The scRNA Biocuration WG invites you to an open meeting on July 17th at 8 a.m. PST / 10 a.m. CST / 11 a.m. EST / 5 p.m. CET (Zoom link).

Muskan Kapoor, a graduate research assistant in Tuggle lab, will discuss the current state of developing a single-cell data portal for farm animals. More details on the talk at the bottom of this email.

I hope you will join us.

Best,

Annarita

----------------------------------------------------------------------------------------------------------------

Abstract

Building a FAIR data ecosystem for incorporating single-cell genomics data into agricultural G2P research

The agriculture genomics community has numerous data submission standards available, but the standards for describing and storing single-cell (SC, e.g., scRNA-seq) data are comparatively underdeveloped. To bridge this gap, we leveraged recent advancements in human genomics infrastructure, such as the integration of the Human Cell Atlas Data Portal with Terra, a secure, scalable, open-source platform for biomedical researchers to access data, run analysis tools, and collaborate, co-developed by the Broad Institute of MIT and Harvard, Microsoft, and Verily. In parallel, the Single Cell Expression Atlas at EMBL-EBI offers a comprehensive data ingestion portal for high-throughput sequencing datasets, including plants, protists, and animals (including humans). Developing data tools connecting these resources would offer significant advantages to the agricultural genomics community. The FAANG data portal at EMBL-EBI emphasizes delivering rich metadata and highly accurate and reliable annotation of farmed animals but is not computationally linked to either of these resources.
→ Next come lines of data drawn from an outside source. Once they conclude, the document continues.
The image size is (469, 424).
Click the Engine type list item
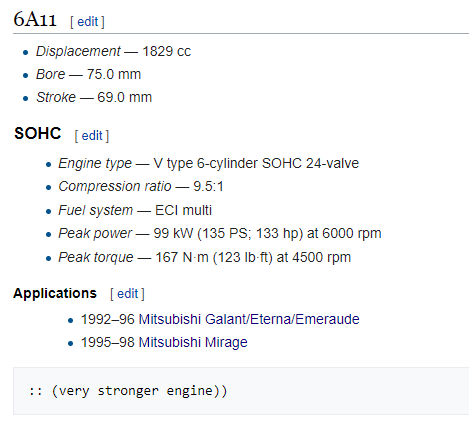[208, 164]
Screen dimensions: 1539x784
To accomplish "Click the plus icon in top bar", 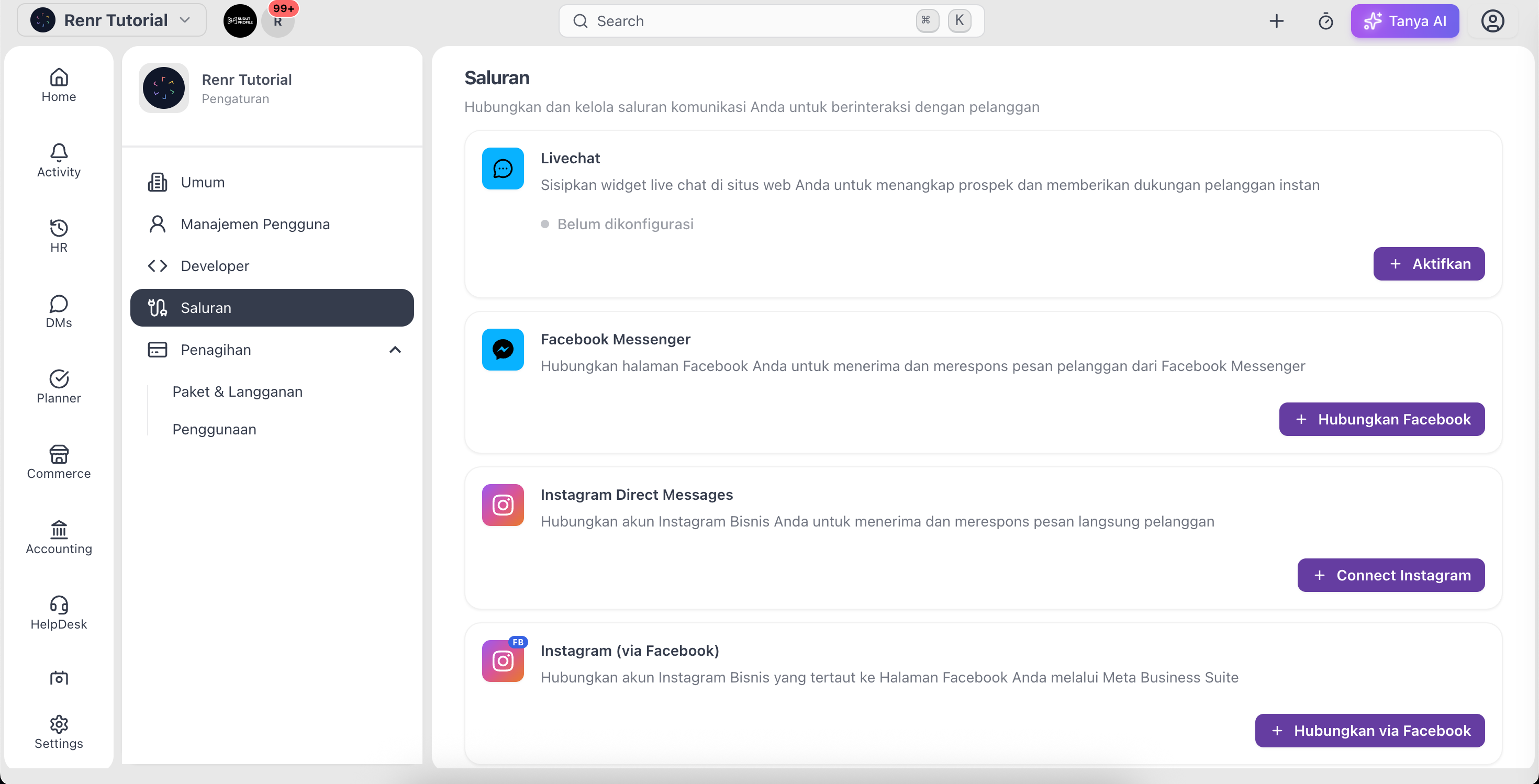I will pyautogui.click(x=1276, y=21).
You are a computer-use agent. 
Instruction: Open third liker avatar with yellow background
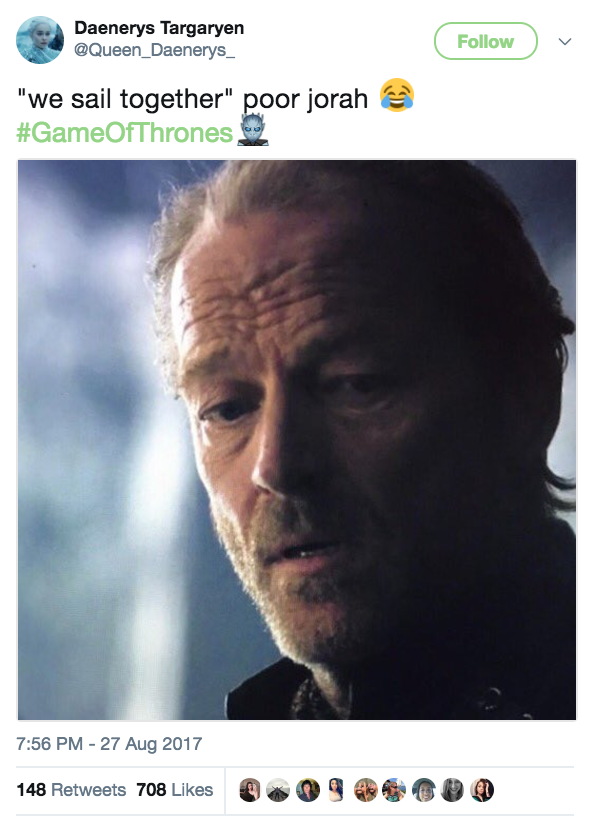pos(308,790)
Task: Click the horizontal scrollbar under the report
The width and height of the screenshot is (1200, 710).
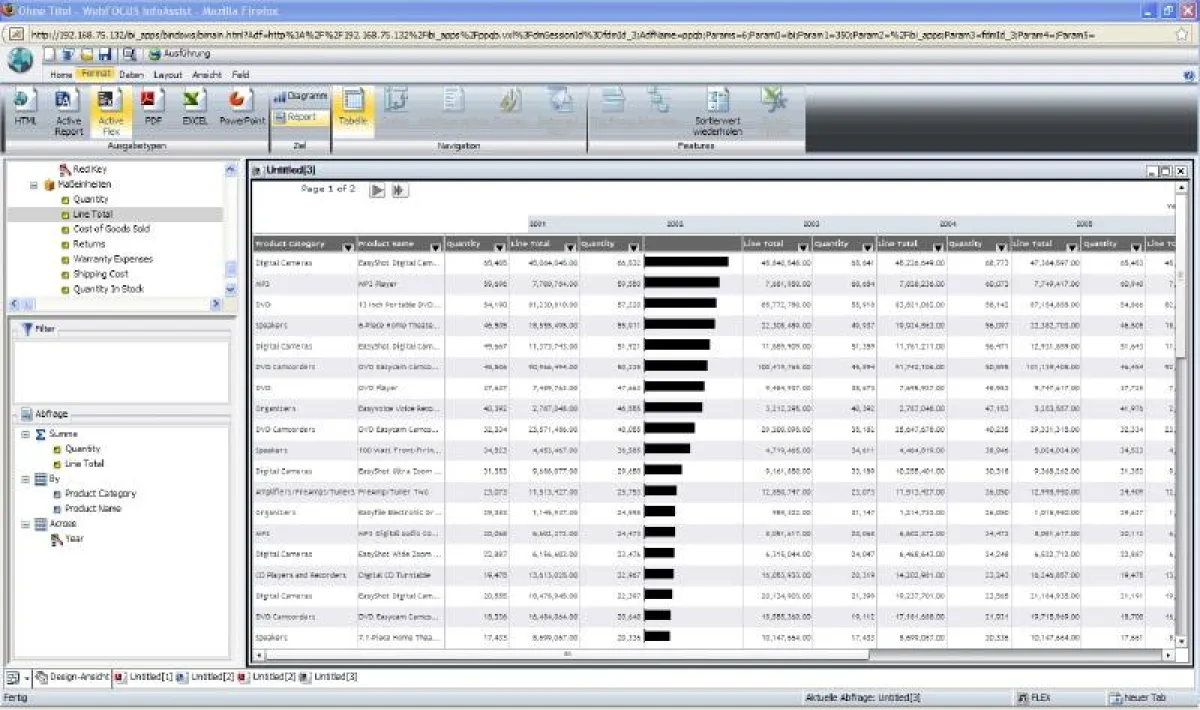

Herein, we describe a pilot-scale project that determines whether the current FAANG metadata standards for livestock can be used to ingest scRNA-seq datasets into Terra in a manner consistent with HCA Data Portal standards. Importantly, rich scRNA-seq metadata can now be brokered through the FAANG data portal using a semi-automated process, thereby avoiding the need for substantial expert curation. We have further extended the functionality of this tool so that validated and ingested SC files within the HCA Data Portal are transferred to Terra for further analysis. In addition, we verified data ingestion into Terra, hosted on Azure, and demonstrated the use of a workflow to analyze the first ingested porcine scRNA-seq dataset. Additionally, we have also developed prototype tools to visualize the output of scRNA-seq analyses on genome browsers to compare gene expression patterns across tissues and cell populations. This JBrowse tool now features distinct tracks, showcasing PBMC scRNA-seq alongside two bulk RNA-seq experiments. We intend to further build upon these existing tools to construct a scientist-friendly data resource and analytical ecosystem based on Findable, Accessible, Interoperable, and Reusable (FAIR) SC principles to facilitate SC-level genomic analysis through data ingestion, storage, retrieval, re-use, visualization, and comparative annotation across agricultural species.